* **Given problem 1**:
According to the OtelBridge module documentation, what does `OtelBridge` not replace?

* **Text shown**:
---+---

Skip to main content

lib/otel_bridge.ex

defmodule OtelBridge do
  @moduledoc """
  Bridges existing `Telemetry.Metrics` definitions to OpenTelemetry metrics.

  `OtelBridge` is useful when an application already describes business metrics
  with `Telemetry.Metrics`, but wants to export them through the OpenTelemetry
  SDK without rewriting those metric definitions in another format.

  In practice, the bridge does three jobs:

    1. load metrics from one or more `OtelBridge.Spec` modules
    2. turn the supported `Telemetry.Metrics` definitions into OpenTelemetry instruments
    3. run any poller measurements and observer processes needed at runtime

  `OtelBridge` does not replace the OpenTelemetry SDK. Exporters, readers, and
  other SDK components are still configured through the standard OpenTelemetry
  packages. `OtelBridge` only handles the translation layer between
  `Telemetry.Metrics` and OpenTelemetry metrics.

  ## When to use it

  Use `OtelBridge` when:

    * your app already emits telemetry events and defines metrics with `Telemetry.Metrics`
    * you want to adopt OpenTelemetry metrics without rewriting existing metric definitions
    * you want to keep metric definitions in plain Elixir modules
    * you want backend-specific reader configuration to stay outside business code

  If you need tracing, logs, or full OpenTelemetry SDK setup, use the standard
  OpenTelemetry libraries alongside this project.

  ## How to use it

  A typical integration has three steps.

      MyApp.Metrics (OtelBridge.Spec)
                 |
                 v
             OtelBridge
           /           \
          v             v
      telemetry handlers  telemetry_poller
                 \       /
                  v     v
         OpenTelemetry metrics
                  |
                  v
         OtelBridge.Profile
                  |
                  v
            OTLP backend

  ### 1. Define a metric spec

  Create a module that uses `OtelBridge.Spec` and returns ordinary
  `Telemetry.Metrics` definitions:

      defmodule MyApp.Metrics do
        use OtelBridge.Spec

        @impl OtelBridge.Spec
        def metrics(meta) do
          [
            summary("http.server.duration",
              event_name: [:my_app, :http, :stop],
              measurement: :duration,
              unit: {:native, :millisecond},
              tags: [:route, :status_code],
              tag_values: fn metadata ->
                metadata
                |> Map.put(:route, metadata[:route] || "unknown")

---+---

Data records:
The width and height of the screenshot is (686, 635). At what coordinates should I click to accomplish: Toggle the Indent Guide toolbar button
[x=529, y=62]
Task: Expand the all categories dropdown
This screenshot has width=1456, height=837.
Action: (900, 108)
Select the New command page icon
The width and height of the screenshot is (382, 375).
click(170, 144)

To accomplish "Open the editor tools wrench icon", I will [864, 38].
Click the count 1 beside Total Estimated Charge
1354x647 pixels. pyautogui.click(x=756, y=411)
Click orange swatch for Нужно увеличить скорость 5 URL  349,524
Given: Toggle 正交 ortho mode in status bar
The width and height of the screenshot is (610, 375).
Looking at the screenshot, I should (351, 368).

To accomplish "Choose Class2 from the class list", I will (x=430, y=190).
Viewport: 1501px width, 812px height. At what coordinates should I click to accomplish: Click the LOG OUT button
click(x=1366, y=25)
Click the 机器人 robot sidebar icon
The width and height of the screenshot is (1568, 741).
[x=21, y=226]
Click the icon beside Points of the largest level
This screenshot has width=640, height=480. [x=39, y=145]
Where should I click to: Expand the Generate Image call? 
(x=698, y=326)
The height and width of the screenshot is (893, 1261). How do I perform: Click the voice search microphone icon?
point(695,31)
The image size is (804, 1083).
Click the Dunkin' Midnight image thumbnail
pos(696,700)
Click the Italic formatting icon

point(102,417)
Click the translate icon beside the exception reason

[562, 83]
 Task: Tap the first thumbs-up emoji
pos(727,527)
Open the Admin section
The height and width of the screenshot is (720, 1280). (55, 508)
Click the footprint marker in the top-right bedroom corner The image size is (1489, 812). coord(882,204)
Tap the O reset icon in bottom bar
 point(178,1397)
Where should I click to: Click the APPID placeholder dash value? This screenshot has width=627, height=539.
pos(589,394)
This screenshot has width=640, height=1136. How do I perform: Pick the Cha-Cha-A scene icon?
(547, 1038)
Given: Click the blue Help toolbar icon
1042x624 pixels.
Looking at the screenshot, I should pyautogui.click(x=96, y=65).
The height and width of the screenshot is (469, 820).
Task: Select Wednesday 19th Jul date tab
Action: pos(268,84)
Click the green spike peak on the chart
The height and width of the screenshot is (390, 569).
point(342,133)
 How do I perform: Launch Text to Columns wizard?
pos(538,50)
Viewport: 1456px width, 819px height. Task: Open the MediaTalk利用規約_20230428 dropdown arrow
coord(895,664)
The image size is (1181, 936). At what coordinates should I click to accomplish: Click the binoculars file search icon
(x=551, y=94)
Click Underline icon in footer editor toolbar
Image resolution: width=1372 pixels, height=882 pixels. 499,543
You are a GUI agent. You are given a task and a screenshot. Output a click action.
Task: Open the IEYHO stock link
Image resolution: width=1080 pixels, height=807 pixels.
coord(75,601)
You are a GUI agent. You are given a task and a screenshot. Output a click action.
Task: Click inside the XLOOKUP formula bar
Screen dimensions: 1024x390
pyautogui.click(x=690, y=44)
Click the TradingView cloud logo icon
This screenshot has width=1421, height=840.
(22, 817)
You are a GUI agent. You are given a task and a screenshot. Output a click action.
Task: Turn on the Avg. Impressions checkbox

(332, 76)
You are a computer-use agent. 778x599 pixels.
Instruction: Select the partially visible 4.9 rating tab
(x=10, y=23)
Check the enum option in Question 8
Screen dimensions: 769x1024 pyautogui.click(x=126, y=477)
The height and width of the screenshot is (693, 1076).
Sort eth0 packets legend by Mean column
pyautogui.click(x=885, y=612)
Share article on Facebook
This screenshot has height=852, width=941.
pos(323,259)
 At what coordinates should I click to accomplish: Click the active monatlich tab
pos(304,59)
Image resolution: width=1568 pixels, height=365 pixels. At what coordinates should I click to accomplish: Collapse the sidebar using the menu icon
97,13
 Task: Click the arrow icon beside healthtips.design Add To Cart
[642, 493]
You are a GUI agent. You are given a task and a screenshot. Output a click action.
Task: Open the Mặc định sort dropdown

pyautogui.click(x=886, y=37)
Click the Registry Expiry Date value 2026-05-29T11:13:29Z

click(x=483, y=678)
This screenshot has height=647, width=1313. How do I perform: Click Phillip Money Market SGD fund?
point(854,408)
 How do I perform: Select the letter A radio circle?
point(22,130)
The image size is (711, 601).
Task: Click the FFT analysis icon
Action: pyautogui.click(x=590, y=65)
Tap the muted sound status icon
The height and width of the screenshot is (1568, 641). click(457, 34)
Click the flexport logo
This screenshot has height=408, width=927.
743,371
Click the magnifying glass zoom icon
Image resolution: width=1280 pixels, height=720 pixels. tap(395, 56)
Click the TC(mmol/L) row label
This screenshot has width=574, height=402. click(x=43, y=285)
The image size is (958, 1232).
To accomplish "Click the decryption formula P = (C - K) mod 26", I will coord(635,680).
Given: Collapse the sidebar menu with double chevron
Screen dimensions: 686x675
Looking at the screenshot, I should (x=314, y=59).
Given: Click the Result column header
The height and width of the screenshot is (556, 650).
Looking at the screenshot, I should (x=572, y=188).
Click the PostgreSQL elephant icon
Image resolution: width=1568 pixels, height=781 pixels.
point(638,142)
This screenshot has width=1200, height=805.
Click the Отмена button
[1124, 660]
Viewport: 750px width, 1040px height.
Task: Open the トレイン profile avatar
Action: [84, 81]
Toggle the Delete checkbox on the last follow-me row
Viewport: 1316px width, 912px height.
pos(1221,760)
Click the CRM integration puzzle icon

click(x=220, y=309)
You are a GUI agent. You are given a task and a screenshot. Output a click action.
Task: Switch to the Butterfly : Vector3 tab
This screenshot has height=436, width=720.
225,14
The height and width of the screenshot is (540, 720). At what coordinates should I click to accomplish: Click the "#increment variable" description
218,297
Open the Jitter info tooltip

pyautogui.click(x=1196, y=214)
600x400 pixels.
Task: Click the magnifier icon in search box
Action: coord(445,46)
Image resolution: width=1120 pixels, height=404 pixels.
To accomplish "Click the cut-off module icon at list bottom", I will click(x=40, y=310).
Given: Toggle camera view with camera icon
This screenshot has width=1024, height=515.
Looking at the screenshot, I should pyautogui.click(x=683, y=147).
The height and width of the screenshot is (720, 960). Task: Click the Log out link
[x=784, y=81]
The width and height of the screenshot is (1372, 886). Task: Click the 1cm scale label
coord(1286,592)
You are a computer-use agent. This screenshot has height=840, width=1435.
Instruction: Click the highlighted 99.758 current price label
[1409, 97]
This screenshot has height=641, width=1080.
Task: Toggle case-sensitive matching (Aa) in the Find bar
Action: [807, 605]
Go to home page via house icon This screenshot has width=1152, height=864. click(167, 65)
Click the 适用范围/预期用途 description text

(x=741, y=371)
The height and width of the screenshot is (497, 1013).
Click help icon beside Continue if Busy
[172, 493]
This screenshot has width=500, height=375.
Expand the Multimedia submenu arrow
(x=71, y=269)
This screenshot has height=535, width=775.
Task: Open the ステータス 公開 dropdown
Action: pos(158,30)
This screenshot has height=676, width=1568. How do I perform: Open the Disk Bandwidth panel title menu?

---+---

* **Given problem 2**:
Rewrite the data records from the line containing "Click the magnifying glass zoom icon" through the line containing "coord(1286,592)", replacing "PostgreSQL" with "MariaDB" and leaving everything else unchanged. Output only those lines.

* **Right answer 1**:
The OpenTelemetry SDK.

* **Right answer 2**:
Click the magnifying glass zoom icon
Image resolution: width=1280 pixels, height=720 pixels. tap(395, 56)
Click the TC(mmol/L) row label
This screenshot has width=574, height=402. click(x=43, y=285)
The image size is (958, 1232).
To accomplish "Click the decryption formula P = (C - K) mod 26", I will coord(635,680).
Given: Collapse the sidebar menu with double chevron
Screen dimensions: 686x675
Looking at the screenshot, I should (x=314, y=59).
Given: Click the Result column header
The height and width of the screenshot is (556, 650).
Looking at the screenshot, I should (x=572, y=188).
Click the MariaDB elephant icon
Image resolution: width=1568 pixels, height=781 pixels.
point(638,142)
This screenshot has width=1200, height=805.
Click the Отмена button
[1124, 660]
Viewport: 750px width, 1040px height.
Task: Open the トレイン profile avatar
Action: [84, 81]
Toggle the Delete checkbox on the last follow-me row
Viewport: 1316px width, 912px height.
pos(1221,760)
Click the CRM integration puzzle icon

click(x=220, y=309)
You are a GUI agent. You are given a task and a screenshot. Output a click action.
Task: Switch to the Butterfly : Vector3 tab
This screenshot has height=436, width=720.
225,14
The height and width of the screenshot is (540, 720). At what coordinates should I click to accomplish: Click the "#increment variable" description
218,297
Open the Jitter info tooltip

pyautogui.click(x=1196, y=214)
600x400 pixels.
Task: Click the magnifier icon in search box
Action: coord(445,46)
Image resolution: width=1120 pixels, height=404 pixels.
To accomplish "Click the cut-off module icon at list bottom", I will click(x=40, y=310).
Given: Toggle camera view with camera icon
This screenshot has width=1024, height=515.
Looking at the screenshot, I should pyautogui.click(x=683, y=147).
The height and width of the screenshot is (720, 960). Task: Click the Log out link
[x=784, y=81]
The width and height of the screenshot is (1372, 886). Task: Click the 1cm scale label
coord(1286,592)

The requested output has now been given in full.